### WHAT YOU SHOULD DO:
Set down exactly the lines of the listing below, please, beginning with the first and ending with the line that holds "Viewport: 456px width, 987px height.".

### DATA PROVIDED:

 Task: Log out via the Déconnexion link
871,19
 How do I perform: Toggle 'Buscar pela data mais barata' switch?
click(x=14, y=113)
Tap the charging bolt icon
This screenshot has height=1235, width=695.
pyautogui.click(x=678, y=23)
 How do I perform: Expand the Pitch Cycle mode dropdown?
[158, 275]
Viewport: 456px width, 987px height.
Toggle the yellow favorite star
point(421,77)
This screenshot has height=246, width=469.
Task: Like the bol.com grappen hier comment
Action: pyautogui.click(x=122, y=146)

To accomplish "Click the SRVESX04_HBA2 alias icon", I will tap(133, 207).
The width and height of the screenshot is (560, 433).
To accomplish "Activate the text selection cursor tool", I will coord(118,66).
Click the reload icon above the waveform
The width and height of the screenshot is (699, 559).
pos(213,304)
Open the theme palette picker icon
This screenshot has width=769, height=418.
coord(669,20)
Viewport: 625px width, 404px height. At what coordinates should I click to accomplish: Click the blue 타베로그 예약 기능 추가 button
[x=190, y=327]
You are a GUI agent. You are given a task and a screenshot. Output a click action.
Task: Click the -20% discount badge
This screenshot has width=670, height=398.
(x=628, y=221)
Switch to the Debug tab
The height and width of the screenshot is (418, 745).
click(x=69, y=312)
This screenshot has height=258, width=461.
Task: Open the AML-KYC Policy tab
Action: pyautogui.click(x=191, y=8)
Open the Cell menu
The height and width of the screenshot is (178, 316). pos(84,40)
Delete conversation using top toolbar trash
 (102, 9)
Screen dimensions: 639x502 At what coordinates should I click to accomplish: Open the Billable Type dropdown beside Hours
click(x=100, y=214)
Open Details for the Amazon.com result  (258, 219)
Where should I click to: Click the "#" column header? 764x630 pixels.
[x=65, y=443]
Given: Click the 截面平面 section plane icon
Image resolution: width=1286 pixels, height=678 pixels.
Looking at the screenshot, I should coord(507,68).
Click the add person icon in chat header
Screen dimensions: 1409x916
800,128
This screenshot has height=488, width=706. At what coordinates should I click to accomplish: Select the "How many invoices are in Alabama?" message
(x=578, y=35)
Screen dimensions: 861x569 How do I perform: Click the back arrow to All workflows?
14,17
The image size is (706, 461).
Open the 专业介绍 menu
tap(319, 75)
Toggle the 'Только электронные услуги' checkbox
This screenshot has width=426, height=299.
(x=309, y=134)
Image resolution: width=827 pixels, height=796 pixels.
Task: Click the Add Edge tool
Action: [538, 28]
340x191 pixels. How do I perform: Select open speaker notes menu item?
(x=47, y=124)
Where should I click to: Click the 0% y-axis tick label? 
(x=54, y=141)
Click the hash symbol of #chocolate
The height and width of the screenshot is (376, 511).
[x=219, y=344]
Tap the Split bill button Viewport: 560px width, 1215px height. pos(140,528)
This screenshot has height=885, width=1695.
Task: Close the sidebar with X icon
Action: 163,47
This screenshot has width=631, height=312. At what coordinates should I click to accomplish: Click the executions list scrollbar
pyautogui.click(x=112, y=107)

### REPLY TO THE EXERCISE:
 Task: Log out via the Déconnexion link
871,19
 How do I perform: Toggle 'Buscar pela data mais barata' switch?
click(x=14, y=113)
Tap the charging bolt icon
This screenshot has height=1235, width=695.
pyautogui.click(x=678, y=23)
 How do I perform: Expand the Pitch Cycle mode dropdown?
[158, 275]
Viewport: 456px width, 987px height.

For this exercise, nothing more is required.